Topyekun karşı duruşu göstermek her partilinin görevi
Bu tarif ettiğiniz durum, sadece bu konuda söz söyleyebilecek durumda olan değerli milletvekillerimizi, genel merkez yetkililerimizi bağlayan bir şeydir. Ama bu çok net bir şeydir ki, bu tür bir iftiraya maruz kalan ister İzmir Büyükşehir Belediye Başkanı olsun, ister bir başka ilin belediye başkanı olsun, isterse bir milletvekilimiz olsun, buna karşı topyekun bir karşı duruşu göstermek, topyekun haksızlığını tarif etmeye çalışmak her partilinin görevidir, ödevidir. Ben kurultayımızdan genel başkanımızın bu mesajı verdiğini ve tüm partilerin bu mesajı aldığına eminim.
Tunç başkan asla yalnız değildir
Ama Tunç başkan asla yalnız değildir. Hiçbir zaman değildi. Yalnız da kalmayacak.
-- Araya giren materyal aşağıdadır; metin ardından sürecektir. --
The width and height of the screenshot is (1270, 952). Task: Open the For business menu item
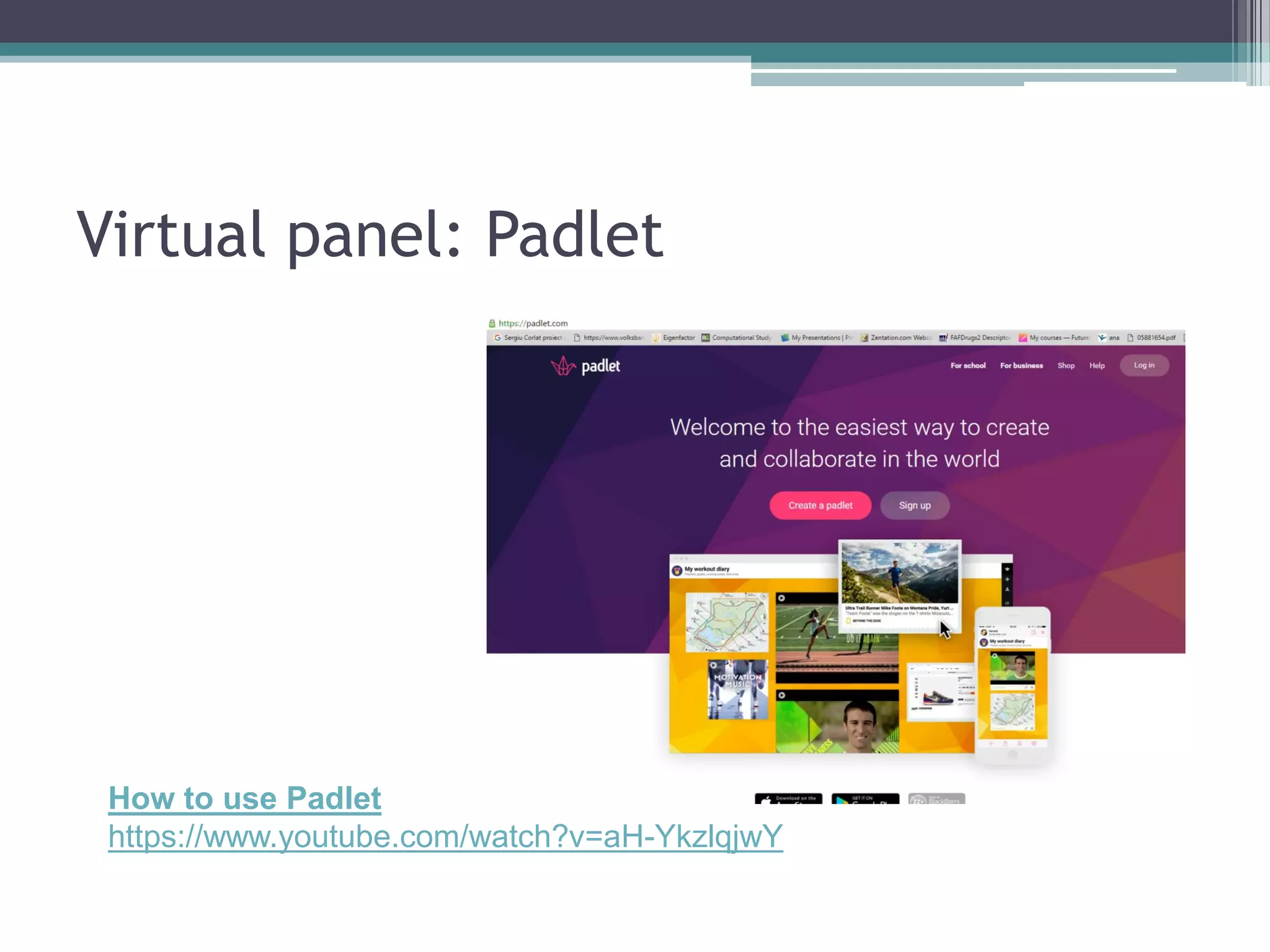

Tabi ki o verdiğiniz örnek, şimdi çarpıtmanın da bir seviyesi olur. Bu, çarpıtmanın nirvanası, top noktasıydı. Hakikaten olacak bir şey değildi. Yani herhangi bir konuyu yanlış anlama ihtimali değil, çarpıtmanın en somut örneğiydi. Mutlaka, benzer şeylere, herhangi bir partilimiz maruz kalırsa hep beraber tabi ki buna karşı duracağız. Yanlışlığını anlatacağız. Hele hele ki, bizim İzmir Büyükşehir Belediye başkanımı buna maruz kalırsa tabi ki anlatacağız. Ödevimiz bizim.
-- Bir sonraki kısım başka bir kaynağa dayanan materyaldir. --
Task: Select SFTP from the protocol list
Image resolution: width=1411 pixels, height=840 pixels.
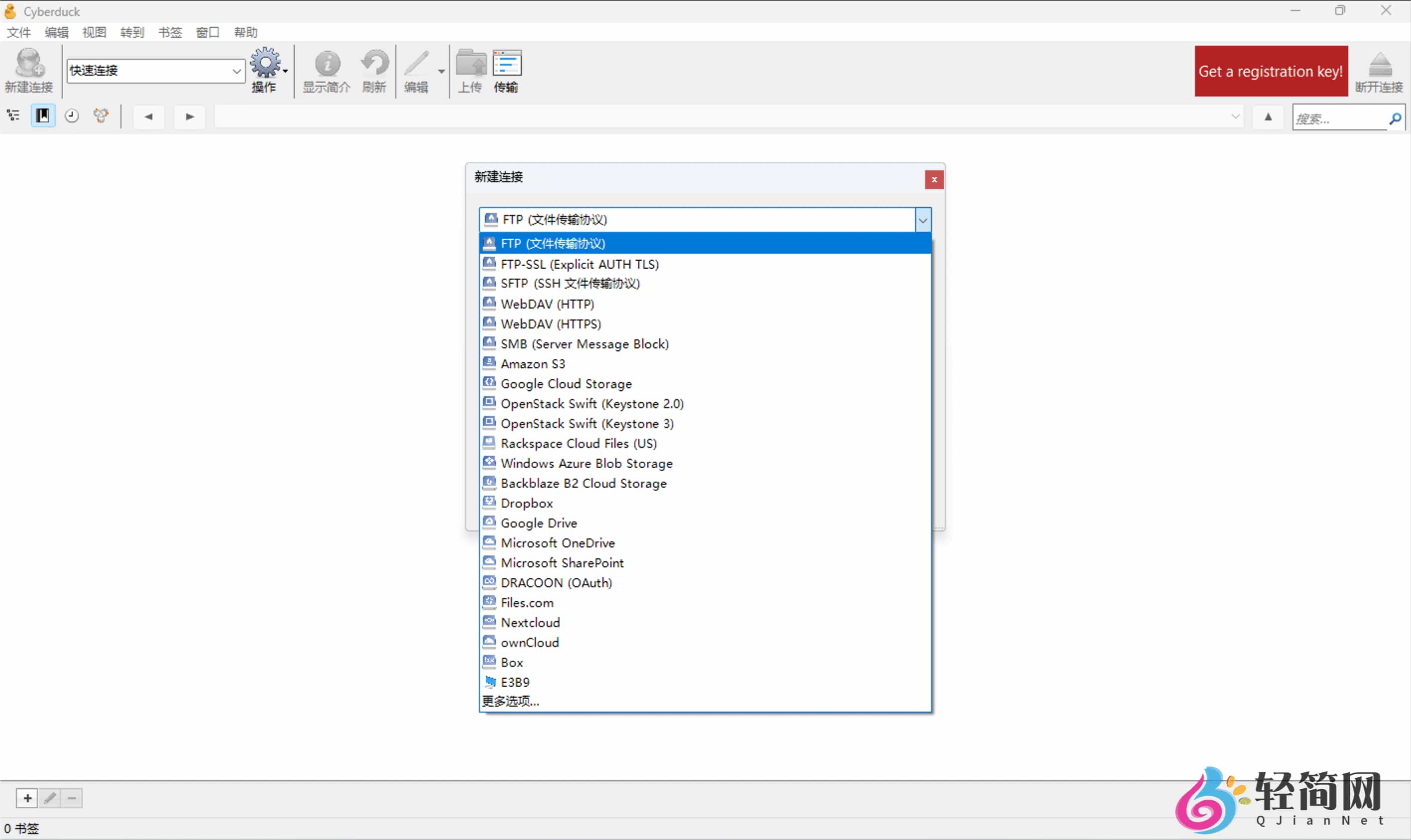Action: click(570, 283)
Bu inadı sürdürmek, anlaşılır bir şey değil
Ben bugün o alandaydım. Sevgili belediye başkanımız Mustafa İnce’nin uzunca bir süredir sürdürdüğü direnişe destek vermek üzere, büyükşehir belediye başkanımızla birlikte oradaydık. Gerçekten söylüyorum, görmelisiniz alanı. Yüzlerce yıllık zeytin ağaçlarının olduğu, farklı farklı bir sürü bitkinin, çiçeğin olduğu alana, sadece betonla burada araba yarışı yaptıracağız gibi bir inadı sürdürmek. Bu, anlaşılır bir şey değil. Ama böyle yapıyorlar. İş yapma biçimleri bu.
Hiçbir güç beton haline getiremeyecek o alanı
İkinci anlaşılmaz konu da; yaşamı düzenleyen bir sürü unsur var, belediyeler var, valilikler var. Herkes hep beraber bir uyum içinde, bu işleri düzenlemekle ödevliler, görevliler. Ama arkadaşlar anlattılar dün, gerçekten 200’ün üzerinde ağır silahlarla, jandarmalar gelmiş. Ne oluyo? Ne yapıyoruz orad? Ne yapacak jandarma yani, ateş mi edece? Buraya ben bunu yaptırmam diyene ateş mi edece? Böyle bir şey olur m? Bu, iş yapma biçimi ile ilgili bir şey. Ama orada belediye başkanımız ve Güzelbahçeli hemşehrilerimiz aracılığıyla, gerçekten tabiata, doğaya sahip çıkma konusunda çok önemli bir sınav veriliyor. Bir yerel belediyenin ruhsat vermediği bir yere yapılabilir mi böyle bir şe? Çevre bakanlığından aldım diyor falan. Böyle bir düzen olmaz. Ben Güzelbahçelilerin vermiş olduğu direnişe kimsenin karşı çıkacağına inanmıyorum, o güzel doğa parçasını, yüzlerce yıllık zeytin ağacının olduğu o alanı, bence hiçbir güç beton haline getiremeyecek yani. Bu şehir, o zeytin ağaçları hepimizin.